Friday, November 29, 2013

Where to Start With Blogger Outreach

Bloggers are awesome. Though I suppose I would say that…

They're a rich pool of passionate content creators with their own followers across a plethora of topics, from fly-fishing to post-natal stress. If you want it from the horse's mouth, and an impartial opinion based on experience, blogs are the place to go. 81% of Internet users trust bloggers, and 61% of the online population claim to have made a purchase decision based on a recommendation from something they’ve read that was posted by a blogger. That's serious fried gold.
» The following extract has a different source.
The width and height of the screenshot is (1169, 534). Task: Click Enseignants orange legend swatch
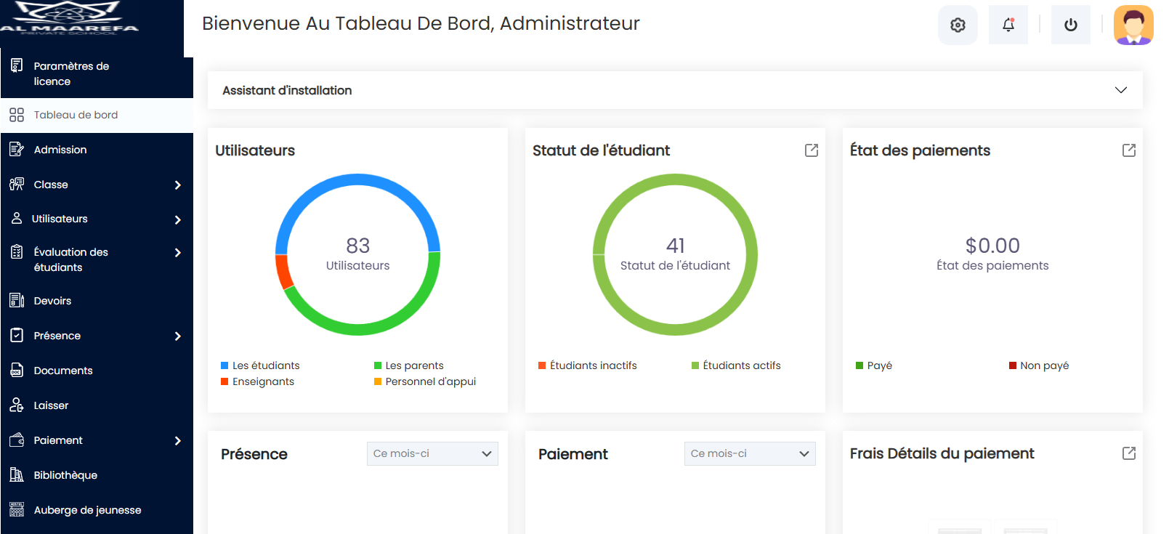(225, 381)
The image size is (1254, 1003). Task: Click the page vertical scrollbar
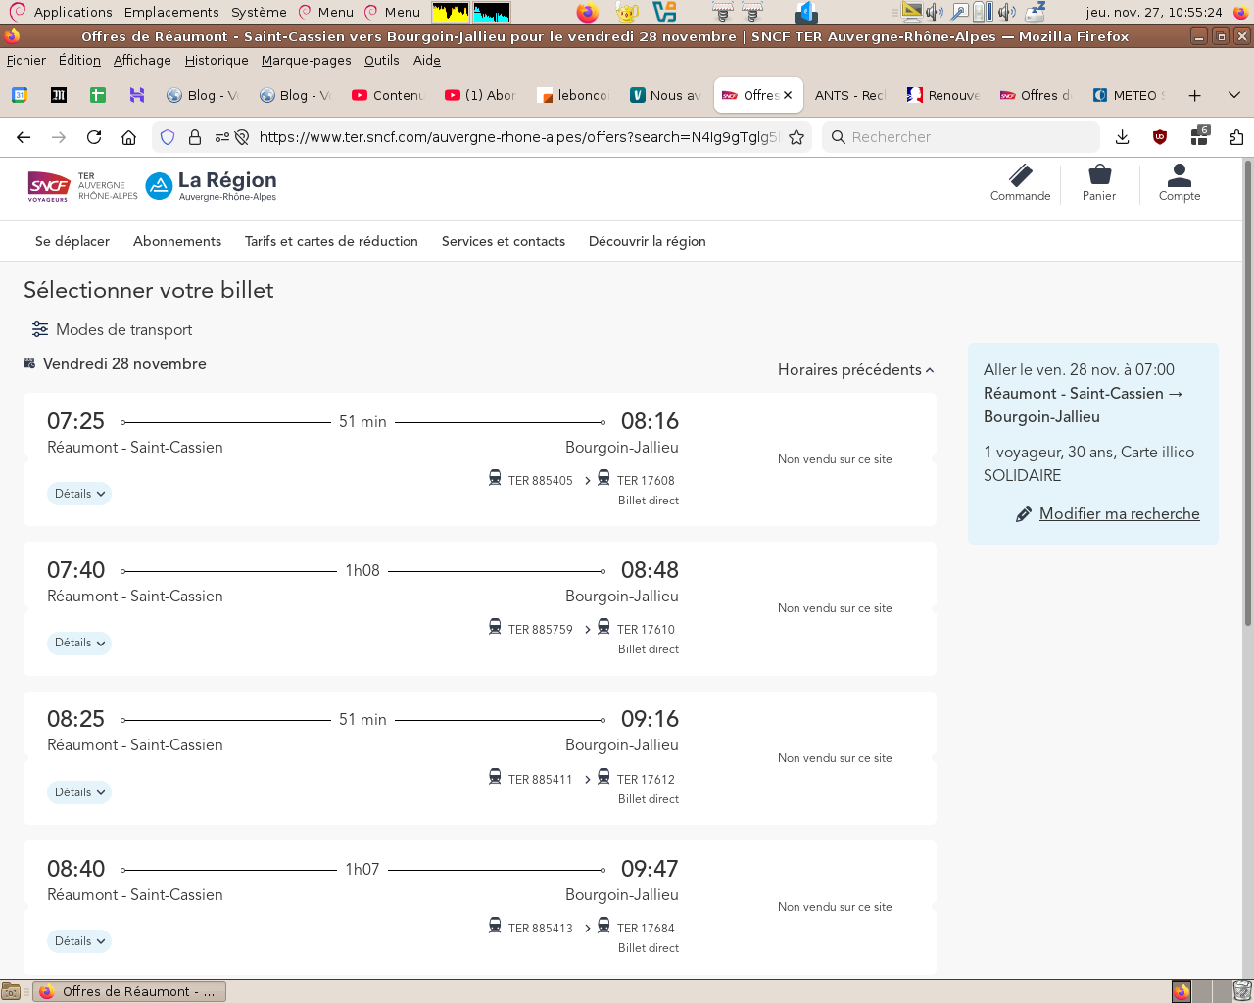(1247, 392)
Bloggers also drive those precious links, so beloved by SEO’s everywhere, and have an AuthorRank of their own to boost Google credibility. They have a social media audience, and their sites are peppered with distribution tools (or should be). Needless to say, bloggers are the influencers you want in your corner.

Modern PR agencies need to court bloggers for the future, and need to form relationships in the same way we do with journalists.
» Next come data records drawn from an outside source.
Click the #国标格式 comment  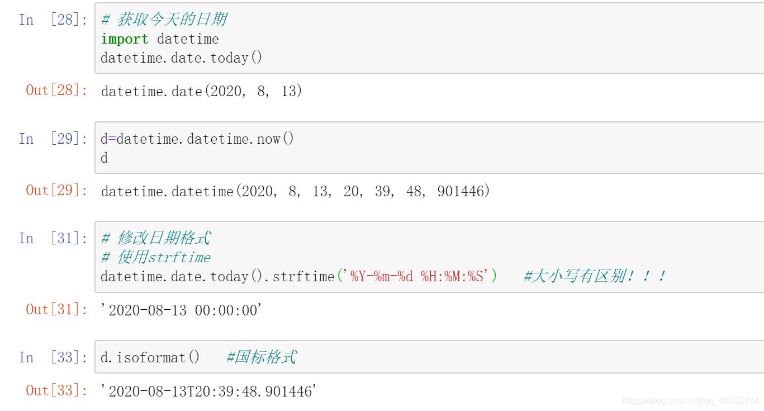(261, 357)
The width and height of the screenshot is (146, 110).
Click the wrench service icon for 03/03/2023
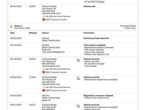point(78,78)
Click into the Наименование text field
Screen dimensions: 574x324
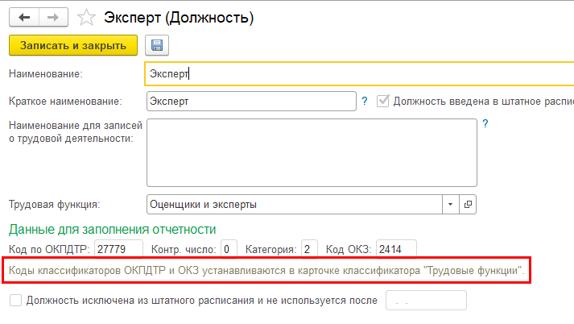354,73
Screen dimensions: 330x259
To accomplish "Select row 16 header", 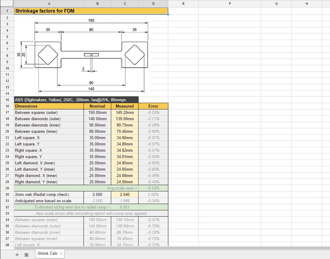I will [x=7, y=106].
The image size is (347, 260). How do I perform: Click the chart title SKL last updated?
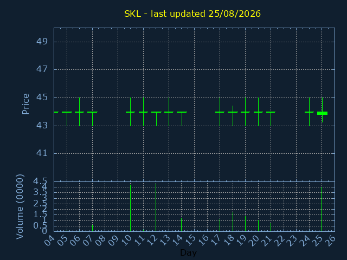click(x=192, y=14)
Here’s a few general guidelines to get you started:

Go to bloggers' conferences and say hi. Making a personal connection with the folks who publish in your niche is fantastic for future relationships - plus, it’s great to learn more about what the folks who are passionate about your niche really want and how they behave (in a cool supportive way, not a creepy stalker way). Try casting an eye over BloggerEdge for Blogger Events that might be on topic for you and in your area. There’s a lot of good stuff over at PRNewswire for Bloggers as well. There’s tonnes of conferences and meet-up’s around, from food bloggers to mummy bloggers and from automotive blogs to travel blogs. Do a bit of research, and pop along with a smile and a decent sized bag of high-quality freebies to an event that’s suitable for your industry.
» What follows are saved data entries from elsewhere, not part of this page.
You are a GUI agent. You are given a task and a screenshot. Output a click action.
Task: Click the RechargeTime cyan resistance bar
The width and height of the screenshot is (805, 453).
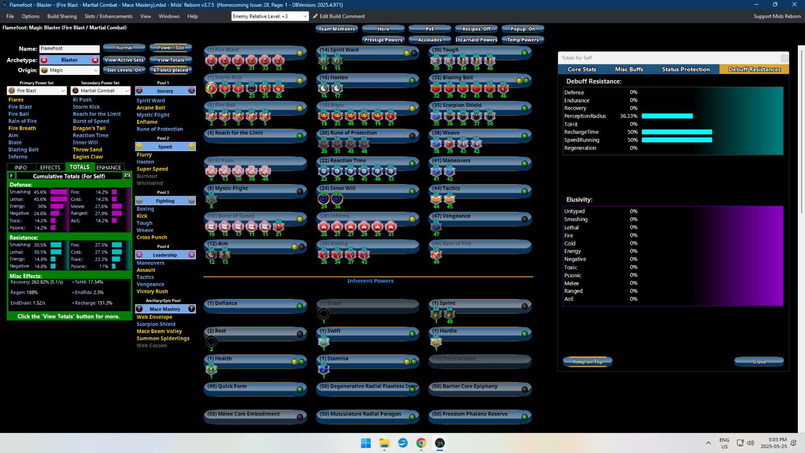677,132
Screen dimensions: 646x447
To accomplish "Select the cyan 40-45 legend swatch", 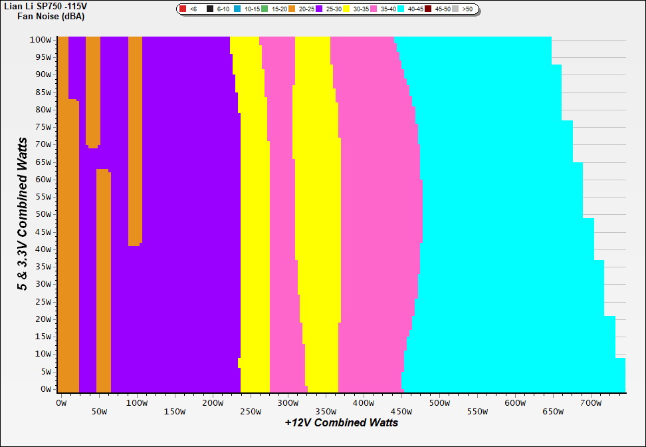I will click(x=401, y=9).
top bloggers have a big damn audience

If you want to know who the top bloggers are in your field give Technorati a go. This is a big blog search engine and ‘authority index’ that lets you mooch around by keyword, to find article and topic info on the sort of blogs with the sort of following that’s going to help you spread the word.

There’s also ProfNet, which is packed with regularly updated story leads from jornos and bloggers (and there’s a free trial version available at time of writing). Google’s blog search tool is worth a punt and AllTop’s worth a good look (if a little tricky to search). I also like using Pinterest search to find relevant boards, clicking through to the blogs by topic, and then using 'Page Rank Status' in Chrome to quickly see if they have any SEO kahunas.

Go and have a read of some of these results pages, then (if you like what you see) make contact with the writers and owners via email or through Twitter and strike up a conversation. Hopefully, there’s space for future collaboration by the very virtue that you share a common interest and ongoing experience in the subject matter. Introduce yourself and form relationships - but don’t be a pushy gimp. Play nice. Make genuine relationships. No one likes a pushy gimp.

not well liked

Think about how relationships can be mutually beneficial. You have to put in to get back, that’s how life works. Why should a blogger give you valuable column inches in their ongoing labour of love?

Can you offer their readers a discount code? Do you have exclusive info you could release to them first, maybe in a high-quality branded Infographic? Are you going to pay them (though do bear in mind the recent ASA (Advertising Standards Authority) memo reiterating its policy on using blogs for advertising)? Have you got some cool freebies you could throw to them to use as prizes? Are you going to invite a group along to test drive your new prototype or for a look behind the scenes at your innovative new whatever's being made? If you’ve already build a good relationship, are you going to send them a bottle of festive vino and wish them joy of the season to keep them thinking about you? Can you post them a gift card with a view to getting an impartial review? If the blog you are looking at has already reviewed a competitor's products or services then this is a great place to start.

Yes, this is time consuming. Yes, you’ll get a lot of rejections or sometimes ignored. When you do build relationships a topical contact list will be beneficial for the future. Start collating now. List people by subject and make copious notes on contact methods etc.

These folks are assets. It’s important to treat them as such.